▶ Provided text

Since the tail rotor is geared to the main rotor, low main
rotor r.p.m. may prevent the tail rotor from producing
enough thrust to maintain directional control. If pedal
control is lost and the altitude is low enough that a
landing can be accomplished before the turning rate
increases dangerously, slowly decrease collective pitch,
maintain a level attitude with cyclic control, and land.
SYSTEM MALFUNCTIONS
The reliability and dependability record of modern
helicopters is very impressive. By following the
manufacturer’s recommendations regarding periodic
maintenance and inspections, you can eliminate most
systems and equipment failures. Most malfunctions or
failures can be traced to some error on the part of the
pilot; therefore, most emergencies can be averted before
they happen. An actual emergency is a rare occurrence.
ANTITORQUE SYSTEM FAILURE
Antitorque failures usually fall into two categories.
One focuses on failure of the power drive portion of the
tail rotor system resulting in a complete loss of antitorque.
The other category covers mechanical control
failures where the pilot is unable to change or control
tail rotor thrust even though the tail rotor may still be
providing antitorque thrust.
Tail rotor drive system failures include driveshaft failures,
tail rotor gearbox failures, or a complete loss of
the tail rotor itself. In any of these cases, the loss of
antitorque normally results in an immediate yawing of
the helicopter’s nose. The helicopter yaws to the right
in a counter-clockwise rotor system and to the left in a
clockwise system. This discussion assumes a
helicopter with a counter-clockwise rotor system. The
severity of the yaw is proportionate to the amount of
power being used and the airspeed. An antitorque
failure with a high power setting at a low airspeed
results in a severe yawing to the right. At low power
settings and high airspeeds, the yaw is less severe. High
airspeeds tend to streamline the helicopter and keep it
from spinning.

▶ Records shown
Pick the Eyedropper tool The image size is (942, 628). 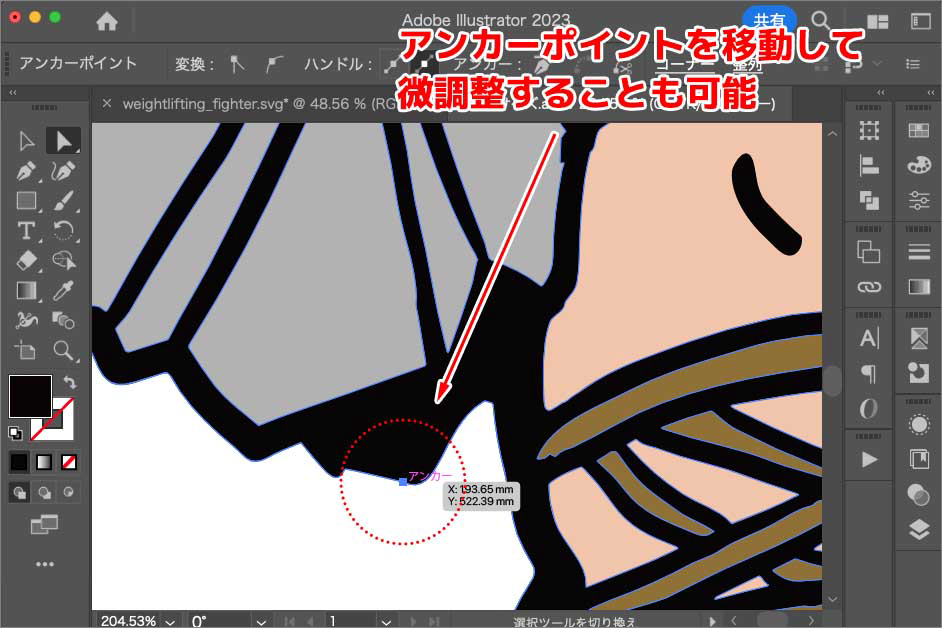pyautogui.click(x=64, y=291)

---

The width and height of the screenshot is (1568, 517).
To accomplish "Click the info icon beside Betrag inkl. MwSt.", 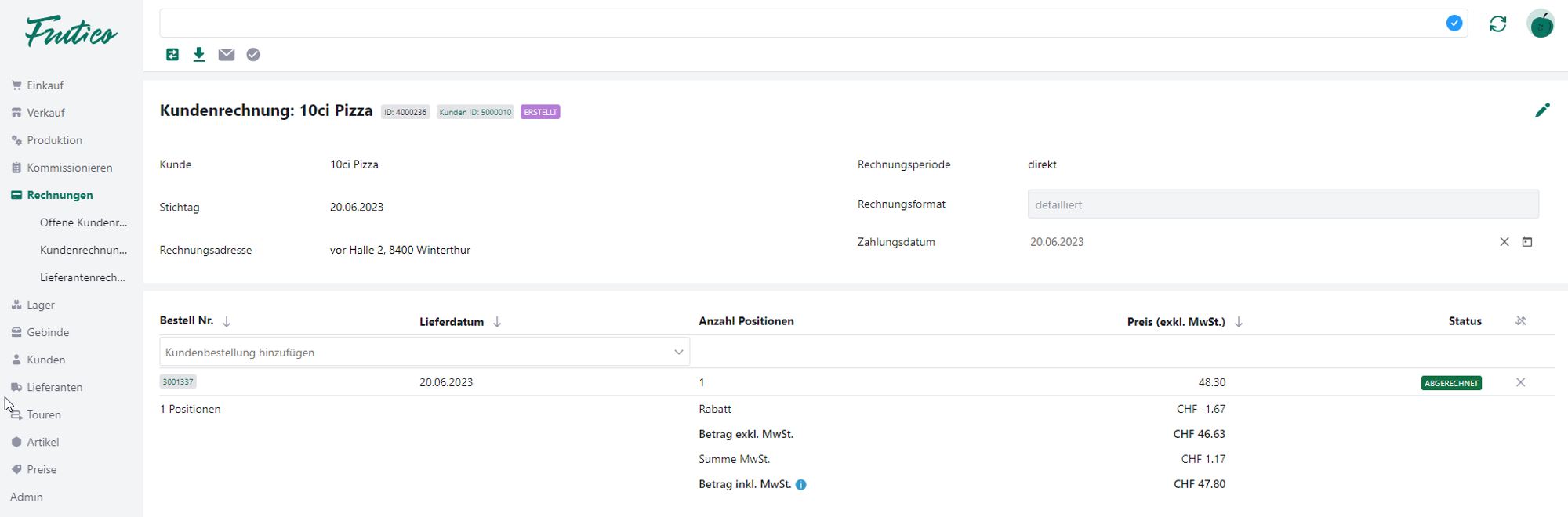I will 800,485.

▶ Given exercise A
In the helicopter passage, which way does the helicopter yaw after losing antitorque in a clockwise rotor system?
▶ Given exercise B
Repeat the helicopter passage word for word, everything from "SYSTEM MALFUNCTIONS" down to "into two categories.".
The items come from a different source than the helicopter passage.

▶ Exercise response A
To the left.

▶ Exercise response B
SYSTEM MALFUNCTIONS
The reliability and dependability record of modern
helicopters is very impressive. By following the
manufacturer’s recommendations regarding periodic
maintenance and inspections, you can eliminate most
systems and equipment failures. Most malfunctions or
failures can be traced to some error on the part of the
pilot; therefore, most emergencies can be averted before
they happen. An actual emergency is a rare occurrence.
ANTITORQUE SYSTEM FAILURE
Antitorque failures usually fall into two categories.